* TASK DIRECTIONS:
Using the data below, output the first line and every line after it up to and including the line containing "Given: Click the", exactly as written and with nothing added.

* MATERIAL PROVIDED:
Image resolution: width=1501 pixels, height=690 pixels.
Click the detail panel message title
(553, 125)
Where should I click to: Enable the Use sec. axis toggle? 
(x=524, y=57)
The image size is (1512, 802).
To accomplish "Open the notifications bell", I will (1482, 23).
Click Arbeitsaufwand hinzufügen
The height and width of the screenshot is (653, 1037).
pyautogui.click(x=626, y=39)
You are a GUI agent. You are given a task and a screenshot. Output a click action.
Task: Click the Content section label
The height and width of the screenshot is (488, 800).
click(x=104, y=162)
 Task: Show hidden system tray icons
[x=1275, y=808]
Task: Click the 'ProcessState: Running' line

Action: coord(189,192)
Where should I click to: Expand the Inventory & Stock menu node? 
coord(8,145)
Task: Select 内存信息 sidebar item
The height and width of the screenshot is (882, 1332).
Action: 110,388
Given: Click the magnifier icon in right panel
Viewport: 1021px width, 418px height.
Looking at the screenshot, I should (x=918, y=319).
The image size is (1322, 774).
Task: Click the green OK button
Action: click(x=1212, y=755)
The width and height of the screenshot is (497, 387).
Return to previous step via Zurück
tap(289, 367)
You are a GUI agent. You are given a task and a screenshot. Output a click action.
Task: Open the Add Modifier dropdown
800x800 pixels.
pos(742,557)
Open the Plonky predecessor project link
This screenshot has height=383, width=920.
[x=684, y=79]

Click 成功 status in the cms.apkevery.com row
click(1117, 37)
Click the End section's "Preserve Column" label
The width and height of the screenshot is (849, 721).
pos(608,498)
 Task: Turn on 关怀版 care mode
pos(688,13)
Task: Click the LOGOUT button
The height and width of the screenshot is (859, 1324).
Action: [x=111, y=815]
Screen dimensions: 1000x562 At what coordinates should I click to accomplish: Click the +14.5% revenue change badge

* RESPONSE BOX:
Image resolution: width=1501 pixels, height=690 pixels.
Click the detail panel message title
(553, 125)
Where should I click to: Enable the Use sec. axis toggle? 
(x=524, y=57)
The image size is (1512, 802).
To accomplish "Open the notifications bell", I will (1482, 23).
Click Arbeitsaufwand hinzufügen
The height and width of the screenshot is (653, 1037).
pyautogui.click(x=626, y=39)
You are a GUI agent. You are given a task and a screenshot. Output a click action.
Task: Click the Content section label
The height and width of the screenshot is (488, 800).
click(x=104, y=162)
 Task: Show hidden system tray icons
[x=1275, y=808]
Task: Click the 'ProcessState: Running' line

Action: coord(189,192)
Where should I click to: Expand the Inventory & Stock menu node? 
coord(8,145)
Task: Select 内存信息 sidebar item
The height and width of the screenshot is (882, 1332).
Action: 110,388
Given: Click the magnifier icon in right panel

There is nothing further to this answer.